• **TASK DETAILS**
Format every line of the rows below as a JSON list of strings, one string per line, omitting blank lines. Leave the picture references out of the strings.

• **DATA SHOWN**
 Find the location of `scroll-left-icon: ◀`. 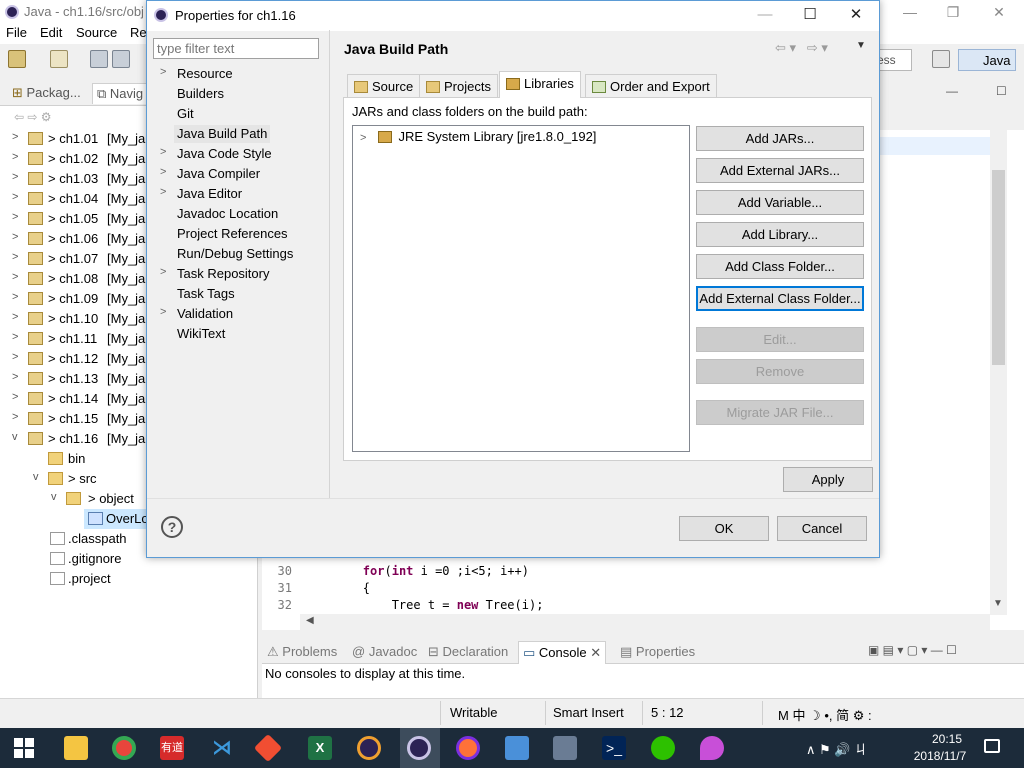

scroll-left-icon: ◀ is located at coordinates (310, 620).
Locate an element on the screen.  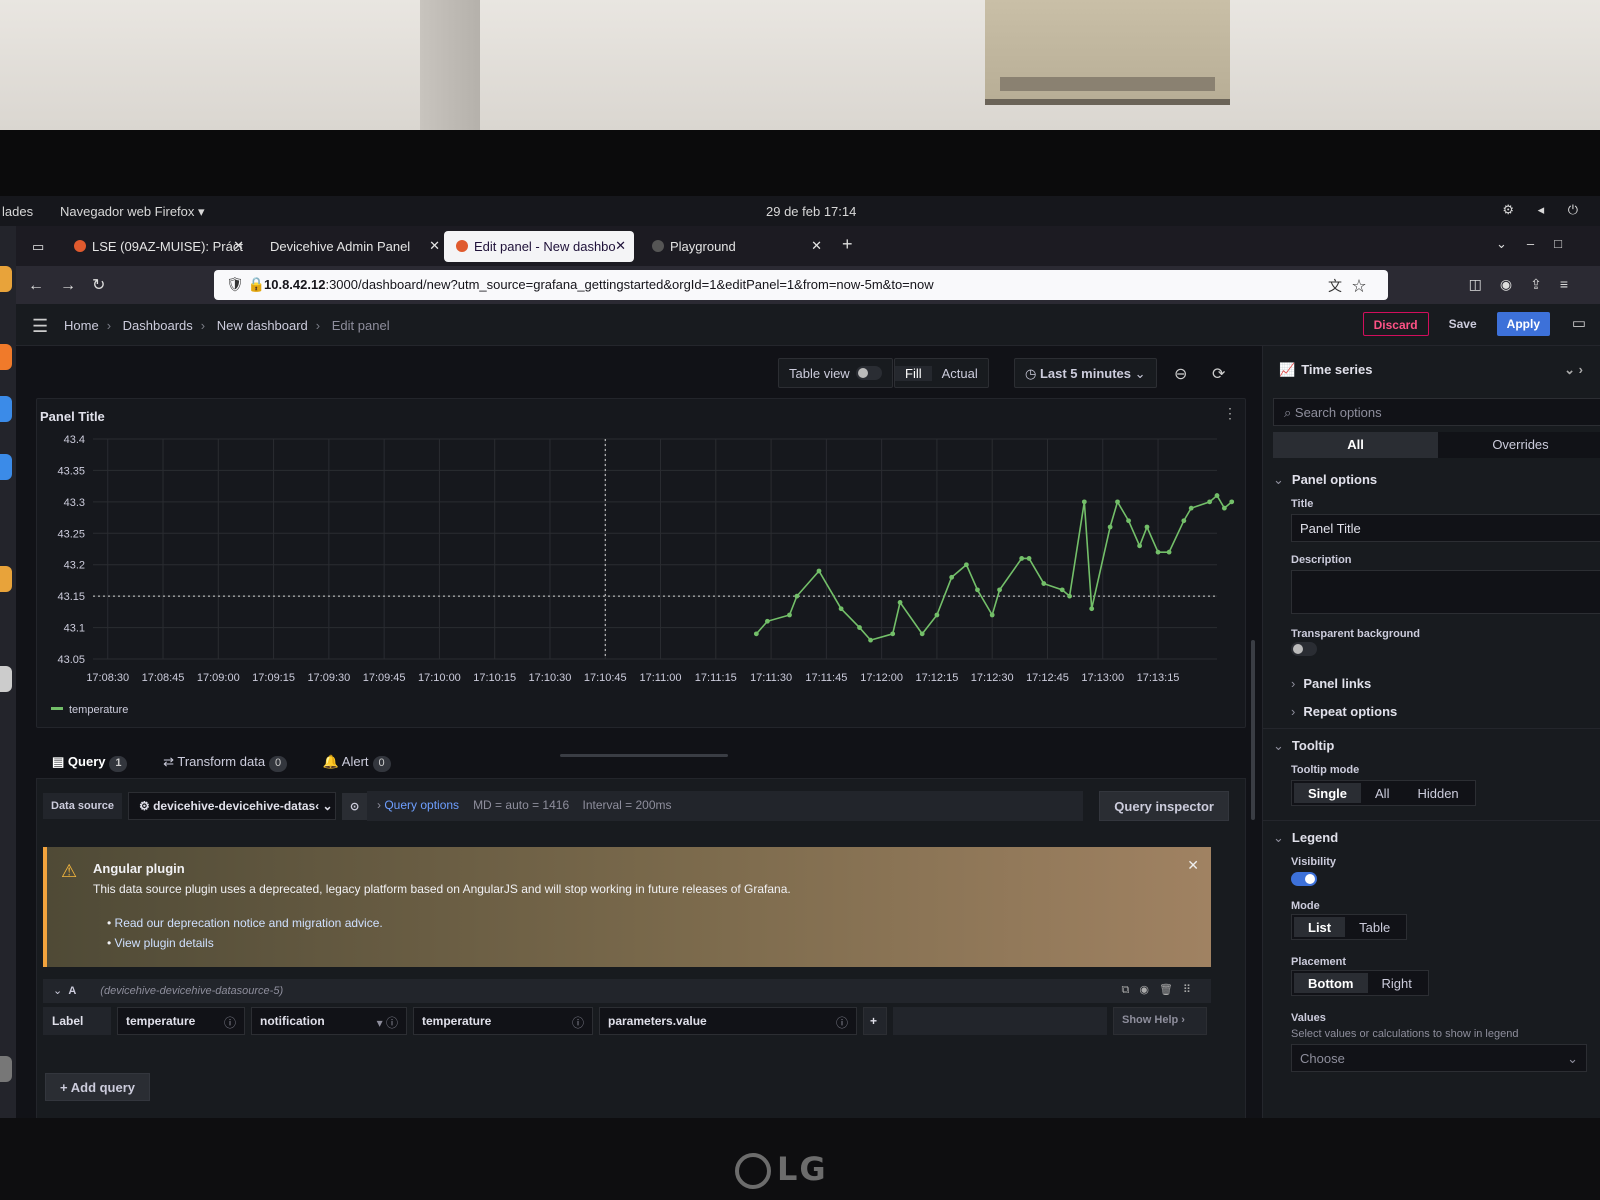
apply-button: Apply is located at coordinates (1523, 324).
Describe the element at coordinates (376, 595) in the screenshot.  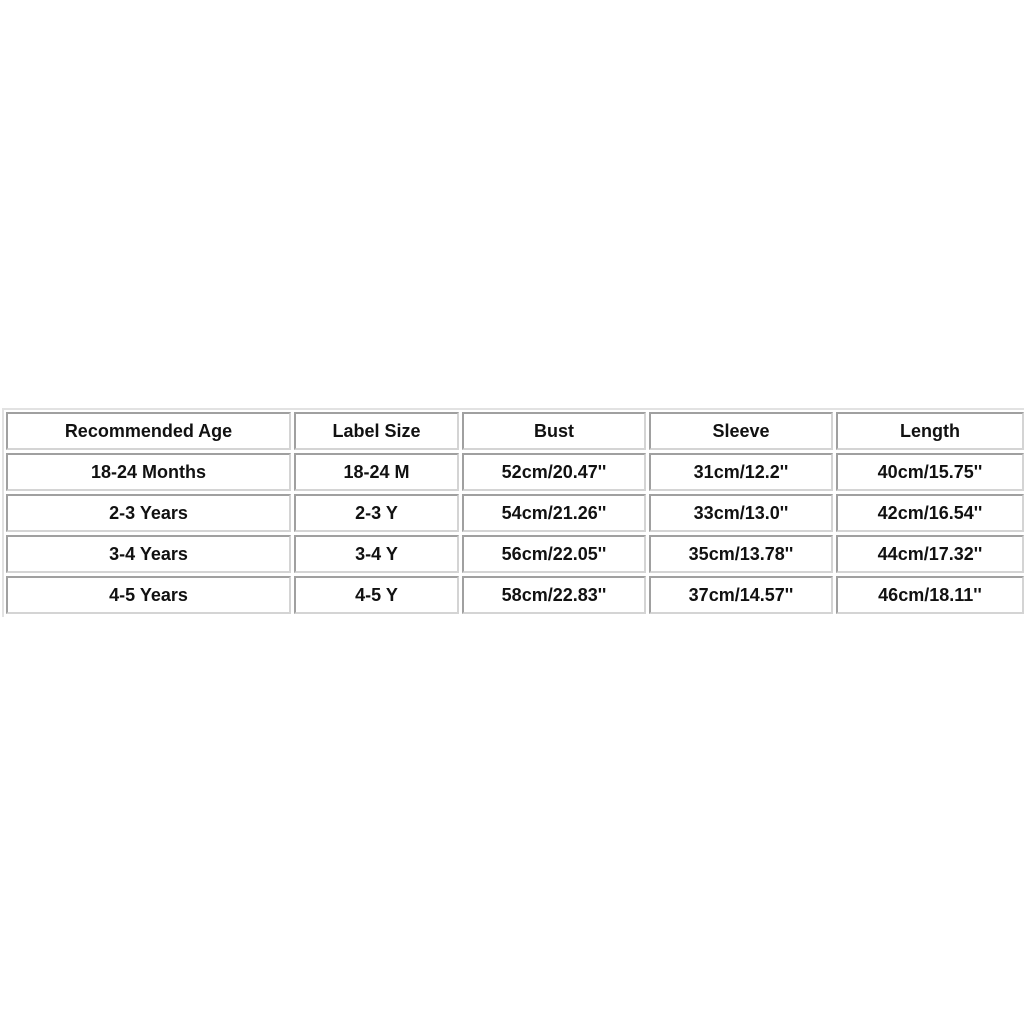
I see `cell-label-size: 4-5 Y` at that location.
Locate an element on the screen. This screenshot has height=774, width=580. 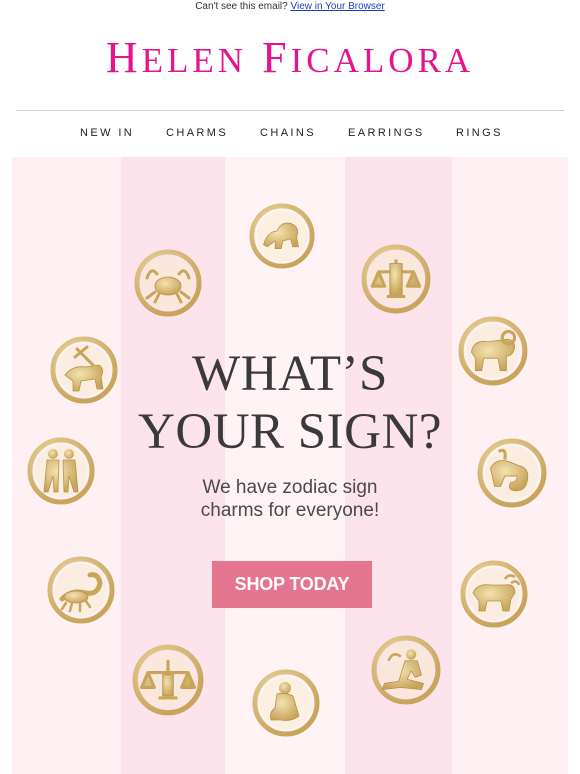
headline-line-1: WHAT’S is located at coordinates (290, 374).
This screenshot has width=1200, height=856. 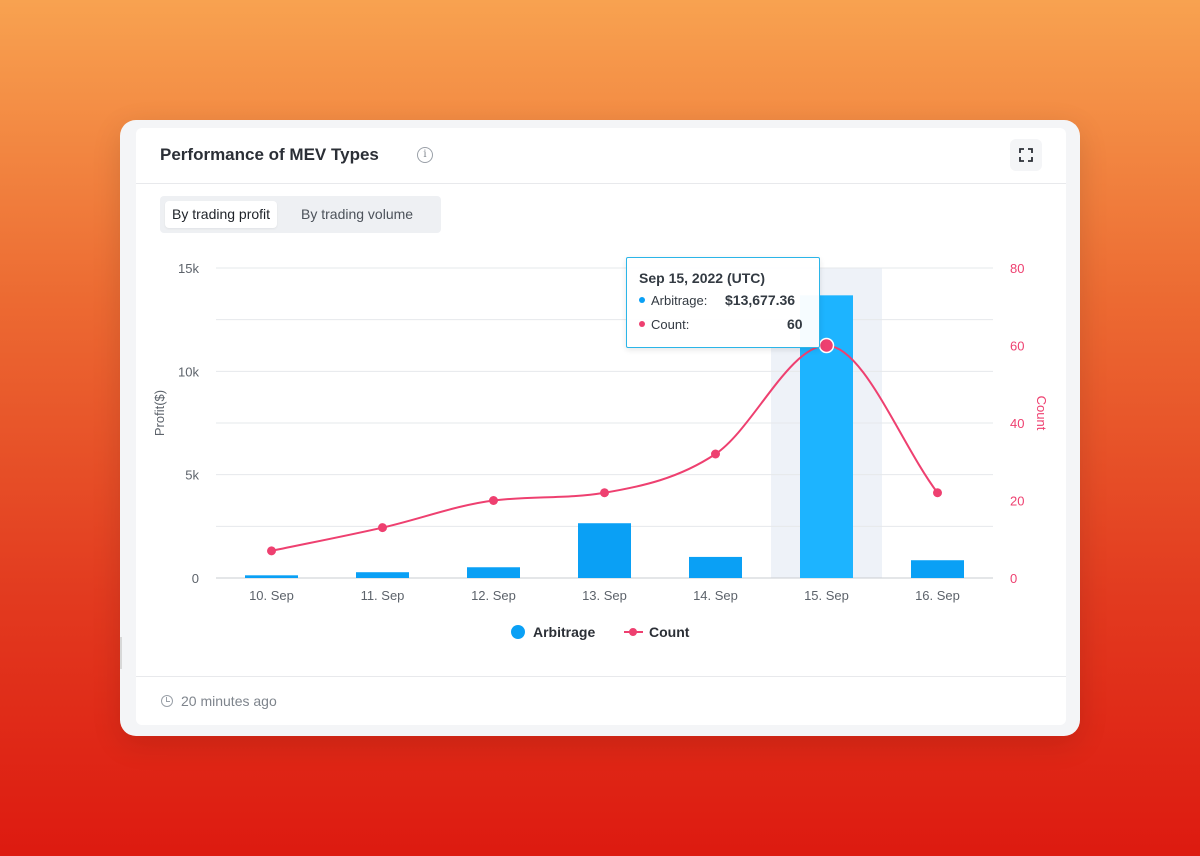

• **WRITTEN REPLY**
[
  " Find the location of `scroll-left-icon: ◀`. ",
  "scroll-left-icon: ◀ is located at coordinates (310, 620).",
  "Locate an element on the screen.  ",
  "apply-button: Apply is located at coordinates (1523, 324).",
  "Describe the element at coordinates (376, 595) in the screenshot.  ",
  "I see `cell-label-size: 4-5 Y` at that location.",
  "Locate an element on the screen. This screenshot has height=774, width=580. ",
  "headline-line-1: WHAT’S is located at coordinates (290, 374).",
  "This screenshot has width=1200, height=856. "
]